Navasota reported 10 inches of rain and 60+mph wind gusts. Local officials set up Navasota Junior High as a shelter for folks, but livestock had to survive on their own since the animal shelter was full. Our three dogs found refuge in the house. A neighbor in the next block has goats... we still have not heard how they fared.

Ronnie was on his way home when his BMW flooded. Thank heaven, he didn't get swept away from the creek that rose from its banks only five yards from where his car stalled. He walked home in water that rode as high as his knees. I'd say he walked home in the dark, but he counted at least a hundred lightening strikes across the sky during the ten block trek.

After the storm, a wrecker took the car to College Station where the dealership assessed damages.

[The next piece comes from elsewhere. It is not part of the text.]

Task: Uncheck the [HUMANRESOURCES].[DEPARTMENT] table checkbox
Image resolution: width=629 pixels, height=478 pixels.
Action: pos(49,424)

Unfortunately it's a total loss. Still, it's just a car. Ronnie is alive, and I am grateful.

More rain came through during this week, and I cancelled my weekly trip to Houston for fear I might get stuck there. If I'm going to be stranded, I want to be with my sweetie and my dogs.

Eventually all the rains of Spring will subside, and Summer will blaze like hell-on-heels. We may face destructive wildfires as we have during recent summer seasons. I hope not, but there is no way to predict... unless, of course, we believe the scientists who are warning of climate change caused by humanity's misuse of the environment.

Can we stop raping our surroundings of its resources and reclaim the balance of nature? That's a hard choice for Texas, a state that worships oil and gas production to the detriment of everything else. But I think we've been warned: Mother Nature is getting pissed.

Sunday, May 29, 2016

Family Game Night

When I was growing up in the 1950s, Charades was a favorite game in our family.

We played in the living room. Mother was one team captain and Daddy was the other. Each captain "acted out" the book, movie, famous quotation, person place, or thing and scored points when their team correctly guessed the right answer in 2 minutes or less.

I especially loved "sounds like" clues. My brothers and I would get so excited sometimes that one of us might blurt out the song title or famous person's name even though we were on the other side's team. No telling what happened next. Either we'd roll off the couch laughing ourselves silly, or scream "No fair!" and try to pinch the culprit.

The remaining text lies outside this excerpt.